Concernant la privatisation/participation en panne , pilier des réformes, qui permettrait à la fois d’éviter un retour à l’organisation ministérielle des années 1970/1980 et serait un signe fort pour la communauté internationale et les investisseurs potentiels, qui actuellement se livrent à des actes marchands et des investissements non porteurs à moyen et long terme misant pour leur paiement sur l’importance des réserves de change, je propose de créer à l’instar des pays qui ont connu une réussite, évitant qu’un ministre soit juge et partie (délits d’initiés), une grande Agence des participations/privatisation relativement autonome, ayant une mission transitoire composée d’experts de haut niveaux, soit l’égide de la Présidence de la République.
La nouvelle constitution légalisant un régime présidentiel (il n’ y a plus de chef de gouvernement mais un premier ministre), il serait souhaitable outre de redynamiser les institutions de contrôles politiques (parlementaires) et techniques dont la Cour des comptes qui relève selon les textes en vigueur de la présidence car les effets de l’inspection générale des finances relevant d’un Ministère étant forcément limités. A cet effet, il y a lieu impérativement de prévoir la création de grands départements au niveau de la présidence de la république composés des meilleurs éléments, chargés de la conception et du suivi du programme présidentiel, les Ministres étant chargés d’exécuter. Et surtout avec l’effritement du système d’information, avec des données contradictoires d’un Ministère à un autre,( voir rapport du FMI de décembre 2007 transmis au gouvernement algérien sur l’incohérence des données algériennes) la priorité devant être donnée au département de la planification et de la prospective, ici aussi étant aberrant qu’il puisse relever d’un département ministériel , car les plus grands planificateurs sont les firmes internationales. Il est entendu que seront présents en Conseils des Ministres pour plus d’efficacité du les Ministres et non les secrétaires d’Etat en plus des responsables de départements concernés par les dossiers
III –POUR UNE CULTURE POLITIQUE PARTICIPATIVE COMME MOYEN DE MOBILISATION
Car nous avons deux options : soit satisfaire les appétits partisans par une redistribution passive de la rente avec la création de 30 ou 40 ministères sans efficacité réelle qui s’entrechoquent avec des confits de compétences, ou privilégier une bonne gouvernance et efficacité gouvernementale allant vers plus de rigueur budgétaire en ces moments de crise mondiale, de réformes, condition d’un développement durable. Ce dernier repose sur le travail et l’intelligence afin de redonner une lueur d’espoir, surtout à une jeunesse désabusée en conciliant l’efficacité économique et la justice sociale dans un univers dominé par la mondialisation où toute Nation qui n’avance pas recule. En effet, la condition de l’amélioration sociale passe par un retour à la croissance hors hydrocarbures qui restera tributaire, outre de l’élément fondamental de bonne gouvernance et de la revalorisation du savoir, d’un certain nombre de conditions : la réhabilitation de l’entreprise, la levée des contraintes d’investissement passant par la refonte urgente du système financier, fiscal, douanier, domanial (foncier) et une détermination plus grande par une vision plus cohérente de la réalisation du programme des réformes . Sur le plan sociopolitique déterminant, cela passe par une véritable décentralisation, la production d’une culture politique participative, une communication institutionnelle efficiente et l’élaboration d’un nouveau consensus social et politique (ce qui ne signifie aucunement unanimisme, signe de la décadence de toute société) permettant de dégager une majorité significative dans le corps social autour d’un véritable projet de société.

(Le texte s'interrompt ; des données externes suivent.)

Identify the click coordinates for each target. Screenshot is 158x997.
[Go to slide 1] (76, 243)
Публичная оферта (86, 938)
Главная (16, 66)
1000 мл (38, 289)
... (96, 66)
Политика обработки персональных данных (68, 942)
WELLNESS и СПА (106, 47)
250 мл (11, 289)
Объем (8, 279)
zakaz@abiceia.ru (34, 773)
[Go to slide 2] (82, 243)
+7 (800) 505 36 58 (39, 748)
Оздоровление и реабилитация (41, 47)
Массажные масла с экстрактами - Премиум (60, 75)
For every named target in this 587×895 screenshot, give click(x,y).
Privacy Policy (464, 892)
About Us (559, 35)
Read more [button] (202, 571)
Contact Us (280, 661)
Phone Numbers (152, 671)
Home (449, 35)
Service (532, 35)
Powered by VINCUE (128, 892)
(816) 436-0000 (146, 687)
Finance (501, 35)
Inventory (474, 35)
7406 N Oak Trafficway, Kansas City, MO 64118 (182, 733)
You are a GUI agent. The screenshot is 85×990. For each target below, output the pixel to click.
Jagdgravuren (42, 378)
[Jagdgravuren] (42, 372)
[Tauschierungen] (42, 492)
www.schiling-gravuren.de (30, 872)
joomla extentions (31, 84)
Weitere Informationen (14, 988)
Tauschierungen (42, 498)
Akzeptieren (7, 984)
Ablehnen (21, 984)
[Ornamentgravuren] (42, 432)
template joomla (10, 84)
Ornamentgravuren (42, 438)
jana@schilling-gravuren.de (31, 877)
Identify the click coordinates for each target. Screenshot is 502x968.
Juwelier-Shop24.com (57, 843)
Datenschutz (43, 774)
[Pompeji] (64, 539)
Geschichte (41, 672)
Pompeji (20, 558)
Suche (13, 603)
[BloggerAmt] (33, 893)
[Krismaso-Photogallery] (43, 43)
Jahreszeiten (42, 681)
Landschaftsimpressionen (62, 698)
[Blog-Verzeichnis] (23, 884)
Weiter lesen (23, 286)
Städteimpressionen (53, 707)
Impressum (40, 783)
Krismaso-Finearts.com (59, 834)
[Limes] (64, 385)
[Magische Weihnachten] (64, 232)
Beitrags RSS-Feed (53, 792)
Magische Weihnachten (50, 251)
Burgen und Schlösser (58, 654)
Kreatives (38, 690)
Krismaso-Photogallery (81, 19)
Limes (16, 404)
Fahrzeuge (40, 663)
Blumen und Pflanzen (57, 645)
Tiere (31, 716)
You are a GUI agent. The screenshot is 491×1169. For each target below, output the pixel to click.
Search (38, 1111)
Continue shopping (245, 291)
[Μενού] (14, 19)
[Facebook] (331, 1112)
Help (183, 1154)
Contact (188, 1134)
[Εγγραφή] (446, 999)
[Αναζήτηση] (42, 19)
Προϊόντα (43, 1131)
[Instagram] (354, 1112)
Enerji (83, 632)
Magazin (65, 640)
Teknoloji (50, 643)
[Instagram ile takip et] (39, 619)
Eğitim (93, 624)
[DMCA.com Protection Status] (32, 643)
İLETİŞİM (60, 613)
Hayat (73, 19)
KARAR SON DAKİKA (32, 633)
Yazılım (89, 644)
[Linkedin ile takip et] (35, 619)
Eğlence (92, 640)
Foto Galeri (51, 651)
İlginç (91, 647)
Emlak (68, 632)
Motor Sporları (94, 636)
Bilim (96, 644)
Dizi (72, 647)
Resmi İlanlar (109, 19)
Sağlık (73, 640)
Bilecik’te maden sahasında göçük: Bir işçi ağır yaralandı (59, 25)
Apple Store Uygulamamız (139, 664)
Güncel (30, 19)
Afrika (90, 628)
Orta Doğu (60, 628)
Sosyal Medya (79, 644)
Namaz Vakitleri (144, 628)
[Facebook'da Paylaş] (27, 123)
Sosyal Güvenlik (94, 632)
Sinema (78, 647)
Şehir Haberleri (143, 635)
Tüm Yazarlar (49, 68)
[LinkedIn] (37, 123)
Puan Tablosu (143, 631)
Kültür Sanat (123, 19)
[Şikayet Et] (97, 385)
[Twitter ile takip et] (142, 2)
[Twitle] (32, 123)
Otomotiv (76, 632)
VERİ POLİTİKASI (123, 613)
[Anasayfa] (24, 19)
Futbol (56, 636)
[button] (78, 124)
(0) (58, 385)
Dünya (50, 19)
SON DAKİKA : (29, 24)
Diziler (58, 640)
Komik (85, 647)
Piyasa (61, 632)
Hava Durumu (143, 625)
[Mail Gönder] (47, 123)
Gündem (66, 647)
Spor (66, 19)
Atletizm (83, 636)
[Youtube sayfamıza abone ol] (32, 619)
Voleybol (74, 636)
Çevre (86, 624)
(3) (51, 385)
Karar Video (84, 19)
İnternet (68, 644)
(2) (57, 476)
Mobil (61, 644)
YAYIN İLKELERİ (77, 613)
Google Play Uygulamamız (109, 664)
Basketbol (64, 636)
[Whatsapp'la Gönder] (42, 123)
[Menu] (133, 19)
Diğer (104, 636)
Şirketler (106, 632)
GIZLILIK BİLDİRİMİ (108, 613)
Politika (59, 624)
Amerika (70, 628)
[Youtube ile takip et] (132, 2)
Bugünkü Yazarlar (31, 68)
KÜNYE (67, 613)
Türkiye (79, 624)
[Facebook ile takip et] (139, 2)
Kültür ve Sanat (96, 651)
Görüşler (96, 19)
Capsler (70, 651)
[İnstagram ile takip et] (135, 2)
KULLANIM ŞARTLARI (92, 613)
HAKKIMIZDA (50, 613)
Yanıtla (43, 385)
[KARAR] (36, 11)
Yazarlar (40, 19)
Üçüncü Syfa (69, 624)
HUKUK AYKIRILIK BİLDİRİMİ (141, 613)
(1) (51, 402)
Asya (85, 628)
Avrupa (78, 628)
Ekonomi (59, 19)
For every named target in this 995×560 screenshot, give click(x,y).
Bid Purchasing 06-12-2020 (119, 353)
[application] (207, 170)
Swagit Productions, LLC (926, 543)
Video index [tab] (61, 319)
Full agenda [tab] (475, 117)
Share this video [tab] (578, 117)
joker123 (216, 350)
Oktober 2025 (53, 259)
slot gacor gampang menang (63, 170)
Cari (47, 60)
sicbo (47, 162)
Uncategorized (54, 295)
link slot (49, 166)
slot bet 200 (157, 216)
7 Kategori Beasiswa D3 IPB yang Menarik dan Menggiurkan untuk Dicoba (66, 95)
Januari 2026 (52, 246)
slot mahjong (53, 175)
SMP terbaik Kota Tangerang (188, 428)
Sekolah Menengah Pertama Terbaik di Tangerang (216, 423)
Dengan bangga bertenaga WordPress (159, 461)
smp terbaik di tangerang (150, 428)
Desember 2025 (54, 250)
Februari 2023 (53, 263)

La réussite est avant tout non celle d’un homme seul (une seule main comme dit l’adage ne saurait applaudir fusse t-il le président de la République ), mais celle d’une équipe compétente soudée (de véritables managers sachant tant gérer qu’à l’écoute des populations) animée d’une profonde moralité avec une lettre de mission à exécuter dans les délais et des coûts internationaux les projets mis en œuvre. Car la situation actuelle montre clairement (sauf à ceux qui vont dans l’autosatisfaction déconnectés des réalités sociales), une très forte démobilisation populaire due à ces signes extérieurs de richesses souvent non justifiées, la détérioration du niveau et genre de vie de la majorité de la population malgré des réserves de change dépassant les 144 milliards de dollars US fin août 2009 dues à des facteurs exogènes, n’étant pas signe de développement , grâce en grande partie aux hydrocarbures. Et comme le démontre les moins de 2 % des exportations hors hydrocarbures entre 2006/2008, un taux de croissance relativement faible tiré essentiellement par les dépenses publiques en récession (plus de 5 % entre 2004/2005, 1,8 % en 2006¸ moins de 3 % en 2007 et inférieur à 4 % en 2008/ 2009 , non proportionnel aux dépenses monétaires, les 80% des segments hors hydrocarbures étant eux mêmes tirés par la dépense publique, le programme de soutien à la relance économique étant passé de 55 milliards de dollars en 2004, à 100 fin 2005, à 140 fin 2006 et allant vers 200 milliards de dollars fin 2009. Comme suite logique de la mauvaise gestion généralisée des tensions sociales, le taux de chômage officiel ne reflétant pas la réalité car nous assistons à la dominance des emplois rentes pour une paix sociale fictive.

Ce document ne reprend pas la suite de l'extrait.